Федор с Исааком одновременно кивнули — большей синхронности и перед зеркалом не добиться.
Генерал справедливо решил, что раз уж гвардейский полковник занялся судьбой прохиндеев, то его может заинтересовать и другой вопрос:
— Александр Христофорович, я тут краем уха слышал о… хм… как бы выразиться… о довольно своеобразном отношении императора к пленным.
— Есть такое, а что?
— Не могли бы вы оказать любезность и… э-э-э…
— Забрать англичан?
— Да!
— А сами? Государь ясно дал понять — любой иностранец, вступивший на русскую землю с оружием в руках, должен быть уничтожен. Исключение составляют только сдавшиеся добровольно!
— Позвольте, Александр Христофорович, но эти тоже сдались сами.
— После того, как весь полк был уничтожен?

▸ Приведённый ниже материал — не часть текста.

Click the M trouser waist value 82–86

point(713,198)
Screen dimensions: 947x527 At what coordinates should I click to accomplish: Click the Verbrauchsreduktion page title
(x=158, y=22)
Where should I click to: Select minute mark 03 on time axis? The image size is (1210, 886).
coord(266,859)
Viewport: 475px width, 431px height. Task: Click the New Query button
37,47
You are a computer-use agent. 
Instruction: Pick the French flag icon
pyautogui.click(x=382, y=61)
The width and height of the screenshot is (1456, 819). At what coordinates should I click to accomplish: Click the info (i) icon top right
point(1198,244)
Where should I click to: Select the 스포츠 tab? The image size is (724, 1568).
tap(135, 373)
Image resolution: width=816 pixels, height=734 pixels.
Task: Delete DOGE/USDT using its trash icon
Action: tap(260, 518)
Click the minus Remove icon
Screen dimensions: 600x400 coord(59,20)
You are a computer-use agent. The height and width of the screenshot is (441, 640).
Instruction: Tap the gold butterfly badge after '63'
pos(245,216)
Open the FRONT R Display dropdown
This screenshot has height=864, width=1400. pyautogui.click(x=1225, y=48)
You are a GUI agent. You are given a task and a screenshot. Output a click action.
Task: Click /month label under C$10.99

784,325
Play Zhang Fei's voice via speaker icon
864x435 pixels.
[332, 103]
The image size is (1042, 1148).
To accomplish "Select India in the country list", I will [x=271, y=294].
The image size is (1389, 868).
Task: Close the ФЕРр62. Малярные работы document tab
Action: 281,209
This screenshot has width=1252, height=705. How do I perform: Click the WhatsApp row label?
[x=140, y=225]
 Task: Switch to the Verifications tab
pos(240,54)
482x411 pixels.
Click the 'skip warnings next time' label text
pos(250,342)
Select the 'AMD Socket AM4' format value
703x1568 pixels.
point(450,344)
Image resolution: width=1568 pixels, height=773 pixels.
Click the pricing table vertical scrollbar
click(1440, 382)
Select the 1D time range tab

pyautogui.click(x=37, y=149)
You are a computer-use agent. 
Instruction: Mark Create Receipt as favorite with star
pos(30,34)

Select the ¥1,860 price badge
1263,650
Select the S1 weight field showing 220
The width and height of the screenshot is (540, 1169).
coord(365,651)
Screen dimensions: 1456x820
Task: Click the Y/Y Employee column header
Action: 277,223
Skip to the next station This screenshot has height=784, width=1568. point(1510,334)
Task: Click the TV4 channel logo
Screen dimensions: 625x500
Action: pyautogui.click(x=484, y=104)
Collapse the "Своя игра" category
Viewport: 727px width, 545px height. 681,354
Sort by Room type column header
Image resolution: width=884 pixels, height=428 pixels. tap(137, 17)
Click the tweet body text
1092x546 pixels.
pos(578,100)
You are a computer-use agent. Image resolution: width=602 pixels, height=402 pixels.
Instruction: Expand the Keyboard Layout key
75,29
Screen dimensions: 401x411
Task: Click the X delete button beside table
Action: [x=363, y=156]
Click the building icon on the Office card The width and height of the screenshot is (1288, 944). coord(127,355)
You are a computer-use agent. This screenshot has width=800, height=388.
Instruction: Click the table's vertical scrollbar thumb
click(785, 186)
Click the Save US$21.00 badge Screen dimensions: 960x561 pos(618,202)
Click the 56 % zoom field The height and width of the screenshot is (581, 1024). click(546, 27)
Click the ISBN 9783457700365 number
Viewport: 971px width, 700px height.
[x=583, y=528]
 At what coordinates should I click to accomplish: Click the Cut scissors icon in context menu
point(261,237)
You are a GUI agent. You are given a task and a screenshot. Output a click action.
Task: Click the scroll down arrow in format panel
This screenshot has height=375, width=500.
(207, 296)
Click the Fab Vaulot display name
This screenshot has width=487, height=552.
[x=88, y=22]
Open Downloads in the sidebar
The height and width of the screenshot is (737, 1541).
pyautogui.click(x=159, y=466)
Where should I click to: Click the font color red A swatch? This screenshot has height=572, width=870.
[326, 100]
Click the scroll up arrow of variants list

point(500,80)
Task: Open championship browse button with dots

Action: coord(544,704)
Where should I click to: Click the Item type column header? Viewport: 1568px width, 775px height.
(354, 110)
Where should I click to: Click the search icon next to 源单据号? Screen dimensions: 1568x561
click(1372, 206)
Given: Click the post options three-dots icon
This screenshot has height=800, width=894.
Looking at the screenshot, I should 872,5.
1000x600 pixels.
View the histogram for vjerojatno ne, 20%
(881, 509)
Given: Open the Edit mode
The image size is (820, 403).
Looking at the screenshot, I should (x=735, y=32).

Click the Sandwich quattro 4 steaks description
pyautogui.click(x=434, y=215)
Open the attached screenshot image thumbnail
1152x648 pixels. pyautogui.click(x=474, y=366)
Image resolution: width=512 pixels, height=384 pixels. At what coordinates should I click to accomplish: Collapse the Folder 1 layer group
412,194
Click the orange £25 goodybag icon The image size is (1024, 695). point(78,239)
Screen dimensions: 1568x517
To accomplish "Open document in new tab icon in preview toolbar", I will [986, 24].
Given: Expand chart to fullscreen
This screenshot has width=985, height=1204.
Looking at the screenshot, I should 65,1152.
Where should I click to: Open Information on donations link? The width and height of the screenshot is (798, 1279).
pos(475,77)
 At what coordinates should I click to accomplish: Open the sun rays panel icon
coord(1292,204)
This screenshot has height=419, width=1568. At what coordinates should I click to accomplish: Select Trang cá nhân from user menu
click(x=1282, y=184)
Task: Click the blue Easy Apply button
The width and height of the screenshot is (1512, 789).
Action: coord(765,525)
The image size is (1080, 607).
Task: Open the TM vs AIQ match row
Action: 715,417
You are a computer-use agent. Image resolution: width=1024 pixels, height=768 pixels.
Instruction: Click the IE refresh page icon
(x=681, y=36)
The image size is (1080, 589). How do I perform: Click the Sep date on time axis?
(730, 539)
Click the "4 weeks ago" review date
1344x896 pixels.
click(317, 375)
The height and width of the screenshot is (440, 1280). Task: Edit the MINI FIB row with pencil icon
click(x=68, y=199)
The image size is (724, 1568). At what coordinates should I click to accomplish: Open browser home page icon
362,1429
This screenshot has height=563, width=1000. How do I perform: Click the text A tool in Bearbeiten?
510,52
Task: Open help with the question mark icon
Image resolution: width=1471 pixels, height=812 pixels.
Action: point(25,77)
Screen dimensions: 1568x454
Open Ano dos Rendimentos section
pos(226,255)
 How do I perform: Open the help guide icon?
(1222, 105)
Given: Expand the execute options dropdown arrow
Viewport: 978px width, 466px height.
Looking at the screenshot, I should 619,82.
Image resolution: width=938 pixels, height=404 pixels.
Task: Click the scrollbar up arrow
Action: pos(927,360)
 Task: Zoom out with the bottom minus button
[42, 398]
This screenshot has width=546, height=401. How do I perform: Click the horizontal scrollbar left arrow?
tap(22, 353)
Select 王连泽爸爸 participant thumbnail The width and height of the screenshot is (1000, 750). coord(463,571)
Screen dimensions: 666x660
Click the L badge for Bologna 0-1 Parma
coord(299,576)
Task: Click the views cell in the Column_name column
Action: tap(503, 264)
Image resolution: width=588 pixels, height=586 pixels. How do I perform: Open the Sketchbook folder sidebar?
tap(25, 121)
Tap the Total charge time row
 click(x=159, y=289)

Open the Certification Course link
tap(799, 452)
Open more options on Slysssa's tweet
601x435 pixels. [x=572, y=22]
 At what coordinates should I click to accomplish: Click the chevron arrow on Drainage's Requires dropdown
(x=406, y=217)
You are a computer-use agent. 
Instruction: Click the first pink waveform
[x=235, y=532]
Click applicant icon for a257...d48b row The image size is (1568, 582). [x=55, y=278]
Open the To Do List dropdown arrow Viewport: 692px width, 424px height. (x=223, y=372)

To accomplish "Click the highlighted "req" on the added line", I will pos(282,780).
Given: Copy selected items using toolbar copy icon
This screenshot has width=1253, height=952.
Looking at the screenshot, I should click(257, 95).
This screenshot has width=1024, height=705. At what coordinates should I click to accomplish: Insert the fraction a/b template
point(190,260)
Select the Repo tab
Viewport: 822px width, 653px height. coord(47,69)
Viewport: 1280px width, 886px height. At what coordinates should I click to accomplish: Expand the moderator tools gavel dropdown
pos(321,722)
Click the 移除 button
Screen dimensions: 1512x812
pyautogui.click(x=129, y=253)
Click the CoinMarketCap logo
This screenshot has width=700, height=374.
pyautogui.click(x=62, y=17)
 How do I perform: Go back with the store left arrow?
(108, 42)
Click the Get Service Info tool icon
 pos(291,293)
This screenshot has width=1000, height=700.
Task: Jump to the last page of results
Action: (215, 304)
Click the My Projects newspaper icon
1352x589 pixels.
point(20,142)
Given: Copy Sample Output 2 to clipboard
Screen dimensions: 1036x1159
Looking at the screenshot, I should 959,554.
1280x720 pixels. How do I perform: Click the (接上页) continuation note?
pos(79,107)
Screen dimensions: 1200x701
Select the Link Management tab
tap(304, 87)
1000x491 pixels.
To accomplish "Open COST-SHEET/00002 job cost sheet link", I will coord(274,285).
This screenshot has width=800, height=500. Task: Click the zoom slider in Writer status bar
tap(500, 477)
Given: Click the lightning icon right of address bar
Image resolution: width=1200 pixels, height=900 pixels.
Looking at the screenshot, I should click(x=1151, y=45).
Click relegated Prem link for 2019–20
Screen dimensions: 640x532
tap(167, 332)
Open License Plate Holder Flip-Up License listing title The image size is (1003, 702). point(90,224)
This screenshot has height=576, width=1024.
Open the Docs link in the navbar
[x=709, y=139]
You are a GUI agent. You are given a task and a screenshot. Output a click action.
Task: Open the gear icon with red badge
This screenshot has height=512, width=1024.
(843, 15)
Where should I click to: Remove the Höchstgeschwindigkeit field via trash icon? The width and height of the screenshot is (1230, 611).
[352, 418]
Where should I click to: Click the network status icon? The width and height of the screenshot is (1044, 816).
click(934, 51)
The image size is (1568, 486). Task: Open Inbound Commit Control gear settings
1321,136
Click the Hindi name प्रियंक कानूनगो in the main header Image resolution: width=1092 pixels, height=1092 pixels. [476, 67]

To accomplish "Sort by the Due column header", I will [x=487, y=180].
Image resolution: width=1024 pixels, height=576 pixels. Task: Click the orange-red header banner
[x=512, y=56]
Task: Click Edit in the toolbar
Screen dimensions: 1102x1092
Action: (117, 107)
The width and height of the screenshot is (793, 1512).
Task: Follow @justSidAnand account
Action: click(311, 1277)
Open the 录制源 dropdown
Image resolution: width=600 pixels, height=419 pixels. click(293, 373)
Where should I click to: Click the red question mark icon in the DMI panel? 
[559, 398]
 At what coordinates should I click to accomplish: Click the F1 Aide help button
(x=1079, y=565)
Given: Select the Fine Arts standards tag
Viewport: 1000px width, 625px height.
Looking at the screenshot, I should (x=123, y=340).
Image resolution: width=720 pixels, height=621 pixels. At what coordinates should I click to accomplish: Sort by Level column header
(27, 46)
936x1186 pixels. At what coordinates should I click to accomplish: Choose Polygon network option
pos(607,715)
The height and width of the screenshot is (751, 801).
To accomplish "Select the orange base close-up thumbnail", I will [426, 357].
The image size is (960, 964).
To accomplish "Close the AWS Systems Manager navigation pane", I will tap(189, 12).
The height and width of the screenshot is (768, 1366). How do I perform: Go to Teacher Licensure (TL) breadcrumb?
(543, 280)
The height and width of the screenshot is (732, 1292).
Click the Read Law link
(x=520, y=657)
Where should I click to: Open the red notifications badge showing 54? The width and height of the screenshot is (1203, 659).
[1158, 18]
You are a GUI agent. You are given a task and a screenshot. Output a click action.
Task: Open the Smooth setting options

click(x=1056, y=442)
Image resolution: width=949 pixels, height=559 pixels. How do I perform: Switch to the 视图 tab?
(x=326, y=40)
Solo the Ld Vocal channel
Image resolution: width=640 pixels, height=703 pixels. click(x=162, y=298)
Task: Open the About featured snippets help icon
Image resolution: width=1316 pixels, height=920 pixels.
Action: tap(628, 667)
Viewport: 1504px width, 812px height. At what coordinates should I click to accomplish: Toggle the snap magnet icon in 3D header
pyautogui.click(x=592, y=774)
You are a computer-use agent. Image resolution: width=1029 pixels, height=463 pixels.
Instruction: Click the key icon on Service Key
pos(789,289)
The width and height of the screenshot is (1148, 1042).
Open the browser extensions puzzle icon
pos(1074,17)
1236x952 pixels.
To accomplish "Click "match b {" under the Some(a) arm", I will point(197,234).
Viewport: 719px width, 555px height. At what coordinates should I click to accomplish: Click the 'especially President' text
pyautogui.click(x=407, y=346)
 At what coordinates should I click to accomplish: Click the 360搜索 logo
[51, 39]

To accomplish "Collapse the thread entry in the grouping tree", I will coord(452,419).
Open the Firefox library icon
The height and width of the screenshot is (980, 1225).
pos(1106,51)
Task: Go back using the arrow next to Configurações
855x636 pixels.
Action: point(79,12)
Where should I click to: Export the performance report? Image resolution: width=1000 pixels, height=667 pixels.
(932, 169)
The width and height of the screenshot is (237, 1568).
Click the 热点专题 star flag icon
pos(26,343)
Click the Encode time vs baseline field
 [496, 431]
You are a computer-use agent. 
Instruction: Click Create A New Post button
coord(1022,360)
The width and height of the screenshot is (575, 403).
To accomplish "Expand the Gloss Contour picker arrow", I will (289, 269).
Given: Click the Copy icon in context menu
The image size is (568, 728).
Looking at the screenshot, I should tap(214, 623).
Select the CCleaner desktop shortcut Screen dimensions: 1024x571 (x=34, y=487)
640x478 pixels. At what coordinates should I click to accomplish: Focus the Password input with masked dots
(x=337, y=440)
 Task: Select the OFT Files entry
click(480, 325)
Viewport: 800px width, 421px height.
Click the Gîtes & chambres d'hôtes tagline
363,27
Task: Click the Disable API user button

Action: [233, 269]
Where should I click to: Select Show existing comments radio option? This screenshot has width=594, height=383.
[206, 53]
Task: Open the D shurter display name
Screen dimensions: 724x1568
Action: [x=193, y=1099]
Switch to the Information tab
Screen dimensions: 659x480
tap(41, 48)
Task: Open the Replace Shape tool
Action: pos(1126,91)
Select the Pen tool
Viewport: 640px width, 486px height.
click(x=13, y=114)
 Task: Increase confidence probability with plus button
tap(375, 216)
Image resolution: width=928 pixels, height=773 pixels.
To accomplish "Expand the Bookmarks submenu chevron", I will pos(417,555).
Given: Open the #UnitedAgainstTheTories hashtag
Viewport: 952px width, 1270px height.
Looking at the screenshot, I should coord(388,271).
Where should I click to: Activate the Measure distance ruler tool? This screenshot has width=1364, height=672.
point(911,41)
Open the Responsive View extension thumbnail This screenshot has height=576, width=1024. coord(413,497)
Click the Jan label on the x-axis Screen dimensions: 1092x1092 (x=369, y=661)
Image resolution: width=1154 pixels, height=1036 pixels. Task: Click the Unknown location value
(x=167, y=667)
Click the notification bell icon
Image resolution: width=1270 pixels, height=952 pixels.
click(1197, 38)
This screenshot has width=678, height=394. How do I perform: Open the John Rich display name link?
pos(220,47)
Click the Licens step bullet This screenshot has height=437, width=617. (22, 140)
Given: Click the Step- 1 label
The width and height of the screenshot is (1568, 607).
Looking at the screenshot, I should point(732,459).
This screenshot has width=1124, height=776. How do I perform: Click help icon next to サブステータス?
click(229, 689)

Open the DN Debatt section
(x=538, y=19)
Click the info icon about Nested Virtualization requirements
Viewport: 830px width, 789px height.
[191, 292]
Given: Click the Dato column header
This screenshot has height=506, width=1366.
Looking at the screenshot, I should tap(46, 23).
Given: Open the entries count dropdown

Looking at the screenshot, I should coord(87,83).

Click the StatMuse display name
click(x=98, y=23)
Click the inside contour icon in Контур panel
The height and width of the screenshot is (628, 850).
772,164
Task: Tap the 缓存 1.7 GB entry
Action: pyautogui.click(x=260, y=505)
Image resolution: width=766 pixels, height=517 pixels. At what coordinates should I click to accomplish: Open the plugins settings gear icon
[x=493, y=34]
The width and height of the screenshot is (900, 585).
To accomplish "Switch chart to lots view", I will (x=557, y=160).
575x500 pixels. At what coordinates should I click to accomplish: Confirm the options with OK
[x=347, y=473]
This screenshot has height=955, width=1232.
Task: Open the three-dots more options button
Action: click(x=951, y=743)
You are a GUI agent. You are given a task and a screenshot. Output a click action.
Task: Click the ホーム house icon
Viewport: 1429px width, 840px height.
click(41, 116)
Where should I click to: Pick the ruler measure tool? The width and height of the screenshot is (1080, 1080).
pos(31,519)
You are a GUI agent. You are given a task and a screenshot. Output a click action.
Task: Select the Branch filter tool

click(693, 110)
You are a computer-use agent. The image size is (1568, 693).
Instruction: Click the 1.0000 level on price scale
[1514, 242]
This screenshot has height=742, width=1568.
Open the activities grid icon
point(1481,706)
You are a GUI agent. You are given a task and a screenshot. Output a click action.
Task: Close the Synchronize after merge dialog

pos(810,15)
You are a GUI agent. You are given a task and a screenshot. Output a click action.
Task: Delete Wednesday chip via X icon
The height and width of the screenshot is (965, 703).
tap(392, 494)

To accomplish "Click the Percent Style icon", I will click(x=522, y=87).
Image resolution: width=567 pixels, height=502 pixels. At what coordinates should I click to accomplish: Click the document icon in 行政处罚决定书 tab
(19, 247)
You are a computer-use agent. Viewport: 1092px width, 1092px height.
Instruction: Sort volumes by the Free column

— Ну и что? Не вижу разницы.
Бенкендорф прищурился и медленно процедил сквозь зубы:
— А вы спросите у государя Павла Петровича, потерявшего двух сыновей в этой, заметьте, необъявленной войне… Да, спросите — есть ли разница? Или, если желаете, ответ можно найти ближе.
— Где?
— Хотя бы у него! — полковник указал на пробегавшего по двору Миньку Нечихаева. — Его отца так и не нашли?
— Нашли… — буркнул Борчугов и отвернулся. — Только ему не сказали… изрублен страшно.
— А вы говорите.
— Да, говорю! — произнес генерал с вызовом в голосе. — То, что у мальчика погибли родители, ровным счетом ничего не меняет. Императорским распоряжением мой полк обязан принять на воспитание пятьдесят сирот, но это не значит, что я должен вырастить из них палачей!
— Под последними, надо полагать, вы подразумеваете мою дивизию, господин генерал-майор? Хотите остаться с чистыми руками и незапятнанной репутацией? Не получится!
— Я бы попросил, господин полковник…
Бенкендорф уже не слушал. Отвернулся, бросив через плечо:
— Павел Петрович прав — высокоморальные чистоплюи погубят страну с не меньшим успехом, чем политические проститутки.
Вечер следующего дня
Минька первый раз в жизни видел, чтобы совершенно пьяный человек не лез драться, не ругался и не пытался пуститься в пляс. Даже песен, и тех нет. Генерал-майор Борчугов, который конечно же Его превосходительство, а не происходительство, даже после второго штофа остался добрым и мягким. Лишь иногда, когда крики ворон, собравшихся попировать у виселиц, становились излишне громкими, по его лицу пробегала едва заметная судорога. И улыбка превращалась в горькую усмешку:
— Привыкай, Миша…
— К чему привыкать-то, Иван Андреевич? — воспитанник получил разрешение в неофициальной обстановке обходиться без чинов, чем с охотой пользовался.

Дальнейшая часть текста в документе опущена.